ViLBias: Detecting and Reasoning about Bias in Multimodal Content
This work addresses bias detection in multimodal content for news analysis, offering a scalable benchmark and baselines, but it is incremental as it builds on existing VQA-style methods and tuning strategies.
The authors tackled the problem of detecting bias in multimodal news by introducing ViLBias, a benchmark and framework for reasoning over text-image pairs, which improved detection accuracy by 3-5% and showed that parameter-efficient tuning methods recover 97-99% of full fine-tuning performance with less than 5% trainable parameters.

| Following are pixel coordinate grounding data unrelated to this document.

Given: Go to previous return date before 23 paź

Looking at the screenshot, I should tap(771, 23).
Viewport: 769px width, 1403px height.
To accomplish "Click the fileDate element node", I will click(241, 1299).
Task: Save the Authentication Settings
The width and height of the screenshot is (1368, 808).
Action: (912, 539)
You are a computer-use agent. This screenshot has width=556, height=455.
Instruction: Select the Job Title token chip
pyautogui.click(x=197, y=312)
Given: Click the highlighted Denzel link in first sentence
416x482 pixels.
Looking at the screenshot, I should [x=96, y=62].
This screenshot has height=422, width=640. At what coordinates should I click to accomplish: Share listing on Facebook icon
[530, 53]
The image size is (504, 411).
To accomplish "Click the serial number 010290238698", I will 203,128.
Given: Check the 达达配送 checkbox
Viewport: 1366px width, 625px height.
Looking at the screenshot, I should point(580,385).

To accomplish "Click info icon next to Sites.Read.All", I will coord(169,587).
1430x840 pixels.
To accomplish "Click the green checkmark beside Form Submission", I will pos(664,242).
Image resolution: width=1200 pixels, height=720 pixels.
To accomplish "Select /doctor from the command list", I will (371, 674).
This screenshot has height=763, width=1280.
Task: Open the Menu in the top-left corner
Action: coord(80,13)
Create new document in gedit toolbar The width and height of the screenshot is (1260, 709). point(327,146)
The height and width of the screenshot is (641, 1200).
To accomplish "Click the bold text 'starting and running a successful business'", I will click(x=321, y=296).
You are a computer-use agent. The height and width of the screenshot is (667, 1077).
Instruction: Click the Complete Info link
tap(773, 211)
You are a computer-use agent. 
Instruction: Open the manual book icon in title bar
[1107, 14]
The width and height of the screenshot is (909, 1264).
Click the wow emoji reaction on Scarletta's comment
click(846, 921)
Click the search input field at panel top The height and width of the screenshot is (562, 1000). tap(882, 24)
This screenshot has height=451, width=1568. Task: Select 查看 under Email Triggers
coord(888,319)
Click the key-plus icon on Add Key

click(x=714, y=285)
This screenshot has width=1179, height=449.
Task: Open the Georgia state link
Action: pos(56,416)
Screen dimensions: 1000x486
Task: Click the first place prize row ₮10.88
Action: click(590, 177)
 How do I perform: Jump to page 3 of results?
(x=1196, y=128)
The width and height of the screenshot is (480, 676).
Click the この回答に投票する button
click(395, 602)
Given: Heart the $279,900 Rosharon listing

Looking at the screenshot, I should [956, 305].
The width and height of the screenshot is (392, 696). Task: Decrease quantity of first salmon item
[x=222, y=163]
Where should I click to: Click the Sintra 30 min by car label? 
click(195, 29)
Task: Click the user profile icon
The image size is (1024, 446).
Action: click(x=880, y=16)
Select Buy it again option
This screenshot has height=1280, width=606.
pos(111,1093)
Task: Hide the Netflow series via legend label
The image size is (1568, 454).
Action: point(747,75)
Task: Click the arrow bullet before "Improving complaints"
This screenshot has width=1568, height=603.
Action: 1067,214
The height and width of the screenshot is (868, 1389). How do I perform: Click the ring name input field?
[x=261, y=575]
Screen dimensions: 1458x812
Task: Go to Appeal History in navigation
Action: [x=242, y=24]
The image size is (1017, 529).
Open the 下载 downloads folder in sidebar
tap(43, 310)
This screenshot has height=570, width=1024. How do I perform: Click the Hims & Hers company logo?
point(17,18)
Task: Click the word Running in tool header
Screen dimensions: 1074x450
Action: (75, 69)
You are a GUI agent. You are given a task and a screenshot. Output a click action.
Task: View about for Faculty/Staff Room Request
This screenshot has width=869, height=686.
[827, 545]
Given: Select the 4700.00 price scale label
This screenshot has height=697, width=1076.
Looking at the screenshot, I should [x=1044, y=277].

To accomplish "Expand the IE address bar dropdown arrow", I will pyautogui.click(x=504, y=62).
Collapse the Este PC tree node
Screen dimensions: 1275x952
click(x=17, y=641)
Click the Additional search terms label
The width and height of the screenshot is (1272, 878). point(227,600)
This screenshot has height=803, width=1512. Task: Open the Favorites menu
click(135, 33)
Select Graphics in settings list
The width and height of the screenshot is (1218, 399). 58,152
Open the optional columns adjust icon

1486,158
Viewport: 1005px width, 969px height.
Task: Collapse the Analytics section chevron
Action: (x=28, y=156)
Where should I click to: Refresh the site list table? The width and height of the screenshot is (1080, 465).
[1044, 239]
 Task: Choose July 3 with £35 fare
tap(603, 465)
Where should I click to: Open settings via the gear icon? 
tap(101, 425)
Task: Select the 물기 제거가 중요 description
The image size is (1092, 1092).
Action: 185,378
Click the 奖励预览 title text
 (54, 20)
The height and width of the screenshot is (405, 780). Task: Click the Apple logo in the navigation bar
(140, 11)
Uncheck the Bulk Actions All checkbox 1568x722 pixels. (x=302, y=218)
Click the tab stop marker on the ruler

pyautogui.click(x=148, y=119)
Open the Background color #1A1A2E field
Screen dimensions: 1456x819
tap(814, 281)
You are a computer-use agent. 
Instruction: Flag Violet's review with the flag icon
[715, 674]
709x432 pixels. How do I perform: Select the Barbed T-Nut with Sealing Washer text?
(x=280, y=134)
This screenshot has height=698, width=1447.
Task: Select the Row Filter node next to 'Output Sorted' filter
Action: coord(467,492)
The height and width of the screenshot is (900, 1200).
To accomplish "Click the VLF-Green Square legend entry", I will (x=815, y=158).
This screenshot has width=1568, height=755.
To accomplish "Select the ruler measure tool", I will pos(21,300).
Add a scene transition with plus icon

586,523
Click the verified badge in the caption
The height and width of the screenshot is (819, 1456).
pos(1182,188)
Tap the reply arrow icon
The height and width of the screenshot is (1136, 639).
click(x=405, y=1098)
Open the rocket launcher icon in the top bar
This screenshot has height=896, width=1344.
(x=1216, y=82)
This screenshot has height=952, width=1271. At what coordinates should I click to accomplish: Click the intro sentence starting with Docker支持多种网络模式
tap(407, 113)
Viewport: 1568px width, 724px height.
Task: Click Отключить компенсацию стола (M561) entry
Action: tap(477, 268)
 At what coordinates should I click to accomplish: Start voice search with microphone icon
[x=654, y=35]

Detecting bias in multimodal news requires models that reason over text--image pairs, not just classify text. In response, we present ViLBias, a VQA-style benchmark and framework for detecting and reasoning about bias in multimodal news. The dataset comprises 40,945 text--image pairs from diverse outlets, each annotated with a bias label and concise rationale using a two-stage LLM-as-annotator pipeline with hierarchical majority voting and human-in-the-loop validation. We evaluate Small Language Models (SLMs), Large Language Models (LLMs), and Vision--Language Models (VLMs) across closed-ended classification and open-ended reasoning (oVQA), and compare parameter-efficient tuning strategies. Results show that incorporating images alongside text improves detection accuracy by 3--5\%, and that LLMs/VLMs better capture subtle framing and text--image inconsistencies than SLMs. Parameter-efficient methods (LoRA/QLoRA/Adapters) recover 97--99\% of full fine-tuning performance with $<5\%$ trainable parameters. For oVQA, reasoning accuracy spans 52--79\% and faithfulness 68--89\%, both improved by instruction tuning; closed accuracy correlates strongly with reasoning ($r = 0.91$). ViLBias offers a scalable benchmark and strong baselines for multimodal bias detection and rationale quality.